Chapter 11 Savannah

Savannah

The morning feels wrong, too bright, too quiet. Quiet like the world is holding its breath and waiting to see if I survive my own wedding.

I wake up before anyone knocks, not because I’m rested, but because my body doesn’t believe in sleep anymore.

Sleep used to be something that came to you.

Now it stalks you. Now it circles. Now it waits until you drop your guard, and then it leaves you wide awake in the dark with memories that don’t ask permission.

The sheets are still too white, too smooth, too perfect. I lie in them like a stain that has not been scrubbed out yet. I stare at the ceiling until my eyes burn, and then I sit up.

My heart is already beating hard, my stomach is already tight, my hands are already shaking. I hate them. I hate how honest they are. I press my palms flat on my thighs, hard, like pressure can pin the tremors down, like pain can make my body behave. It doesn’t stop.

The room smells like expensive soap and fresh linen with a faint trace of cologne that doesn’t belong to me.

Everything here smells like someone else’s.

The air is warm, but my skin is cold anyway.

When I stand, my toes curl against the floor.

Cold keeps you awake. Cold keeps you from floating away.

A knock comes, Then a woman’s voice through the door. “Miss Amato.”

Miss. Not Savannah. Not anything that matters.

My throat tightens as I open the door. Two women stand there with garment bags and cosmetic cases.

Their hair is pinned up tight against their heads.

Their faces are blank and their eyes look to the floor.

One cartel guard stands behind them like a reminder, arms folded, eyes scanning the hall.
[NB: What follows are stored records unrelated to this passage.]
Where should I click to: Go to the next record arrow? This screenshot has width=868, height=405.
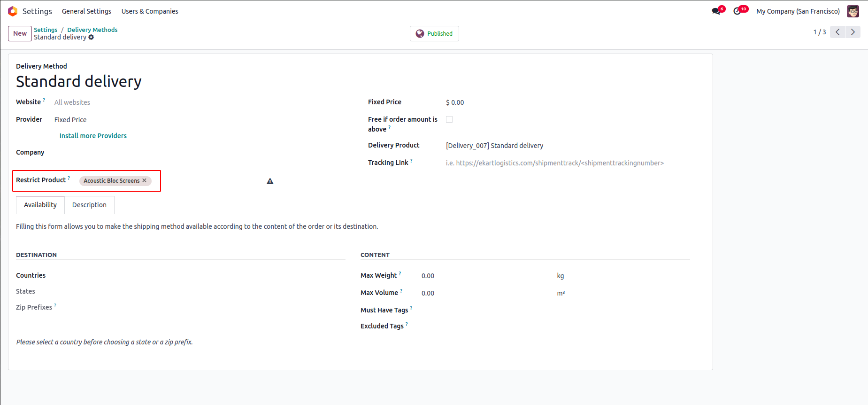853,32
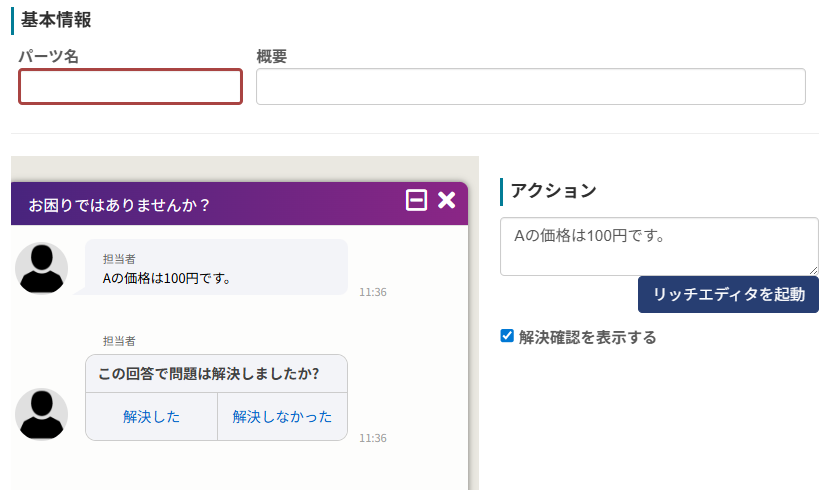Click the avatar beside the resolution question
831x490 pixels.
(42, 414)
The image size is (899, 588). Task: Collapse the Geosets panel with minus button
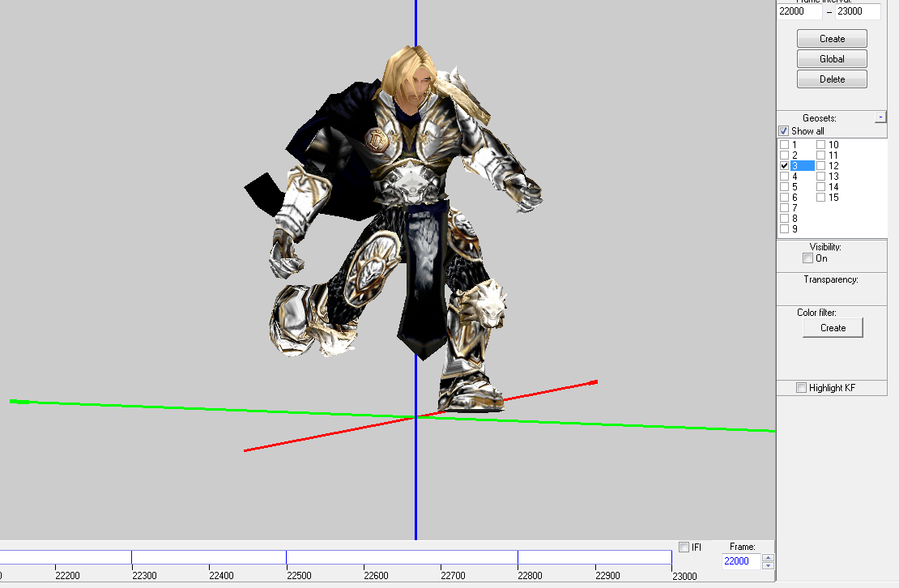point(880,117)
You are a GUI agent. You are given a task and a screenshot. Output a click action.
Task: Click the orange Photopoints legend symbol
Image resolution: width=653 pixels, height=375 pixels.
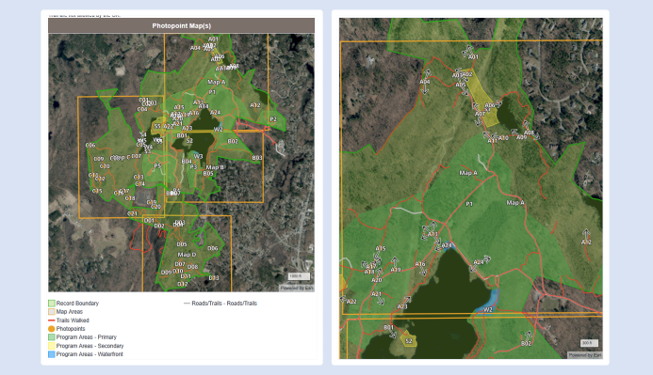51,329
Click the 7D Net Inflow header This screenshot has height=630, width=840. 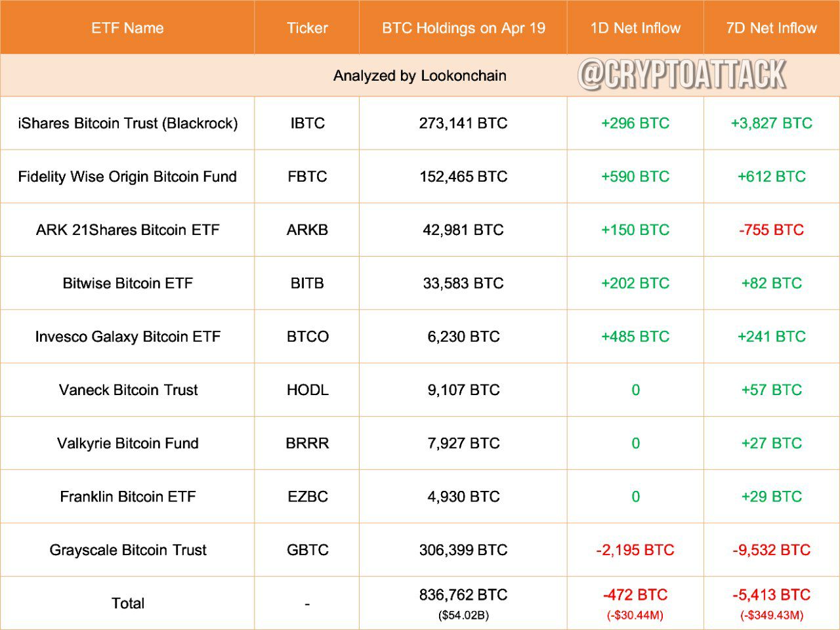[771, 28]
The women don’t look at him. They don’t need to. They already know what he can do.

“Come in,” I whisper.

They enter fast, efficient, quiet, like they have done this a hundred times. One of them lays fabric across the bed. Ivory. Soft. Expensive. Not pure white. Of course not. Not a wedding dress. A costume. A pretty lie you wear while men decide what you are.

My stomach rolls.

One woman lifts it carefully. “This is from Mr. Gonzalez.”

Mr. Not Gabriel. Not your husband. Just a man buying a bride and calling it a treaty.

I swallow hard. The other woman starts brushing my hair. The bristles catch on a knot and pull once. My body jerks, not dramatic, just real. My breath catches like someone tightened a hand around my throat. The woman freezes.

“Sorry.”

I nod too fast, too eager, like I am trying to erase my reaction before anyone sees it. “it’s fine,” I lie.

It’s not fine. Everything touches me too loud now. Everything feels like it’s taking something from me.

The dress goes on and it fits like it was made for my body. That makes me feel worse, because it means someone measured me. Someone discussed my waist and my hips and my chest. They lace the back tight, secure, and my chest tightens as the fabric closes around me.

“Breathe,” one woman says softly.

I try. My breath still feels thin, like air doesn’t want to belong to me today. They set a veil on my head, a thin layer of softness pretending it’s protection. The guard in the hall shifts and his boots scrape quietly against stone. Sound is sharper here. Everything echoes inside my head.

Another knock.

This time the door opens without waiting.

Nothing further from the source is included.